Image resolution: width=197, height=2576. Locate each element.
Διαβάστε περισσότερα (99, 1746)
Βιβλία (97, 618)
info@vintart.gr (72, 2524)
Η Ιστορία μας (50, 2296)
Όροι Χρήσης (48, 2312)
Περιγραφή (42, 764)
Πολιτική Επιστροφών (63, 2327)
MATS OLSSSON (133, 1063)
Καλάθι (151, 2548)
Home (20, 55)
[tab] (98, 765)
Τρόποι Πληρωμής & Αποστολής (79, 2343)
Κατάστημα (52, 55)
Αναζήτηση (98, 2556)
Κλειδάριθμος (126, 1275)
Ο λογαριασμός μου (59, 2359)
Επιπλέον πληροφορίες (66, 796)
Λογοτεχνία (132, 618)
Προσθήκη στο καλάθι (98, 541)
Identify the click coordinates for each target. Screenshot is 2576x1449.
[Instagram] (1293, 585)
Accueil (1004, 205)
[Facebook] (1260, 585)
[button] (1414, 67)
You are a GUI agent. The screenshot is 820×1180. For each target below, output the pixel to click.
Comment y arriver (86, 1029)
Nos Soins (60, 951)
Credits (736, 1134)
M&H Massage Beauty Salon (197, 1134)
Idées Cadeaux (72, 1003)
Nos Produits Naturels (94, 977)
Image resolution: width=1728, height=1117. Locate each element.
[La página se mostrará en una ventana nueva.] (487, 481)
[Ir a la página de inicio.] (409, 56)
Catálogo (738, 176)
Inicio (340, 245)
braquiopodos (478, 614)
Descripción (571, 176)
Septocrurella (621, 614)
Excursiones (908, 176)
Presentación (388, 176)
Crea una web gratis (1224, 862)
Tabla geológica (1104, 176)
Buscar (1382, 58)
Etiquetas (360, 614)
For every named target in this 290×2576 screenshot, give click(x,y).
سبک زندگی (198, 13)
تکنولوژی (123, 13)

++++++++++

The answer is the line holding "Idées Cadeaux (72, 1003)" and all the lines after it through the end of the records, repeated exactly.

▶ [RESPONSE TO THE TASK]
Idées Cadeaux (72, 1003)
Nos Produits Naturels (94, 977)
Image resolution: width=1728, height=1117. Locate each element.
[La página se mostrará en una ventana nueva.] (487, 481)
[Ir a la página de inicio.] (409, 56)
Catálogo (738, 176)
Inicio (340, 245)
braquiopodos (478, 614)
Descripción (571, 176)
Septocrurella (621, 614)
Excursiones (908, 176)
Presentación (388, 176)
Crea una web gratis (1224, 862)
Tabla geológica (1104, 176)
Buscar (1382, 58)
Etiquetas (360, 614)
For every named target in this 290×2576 screenshot, give click(x,y).
سبک زندگی (198, 13)
تکنولوژی (123, 13)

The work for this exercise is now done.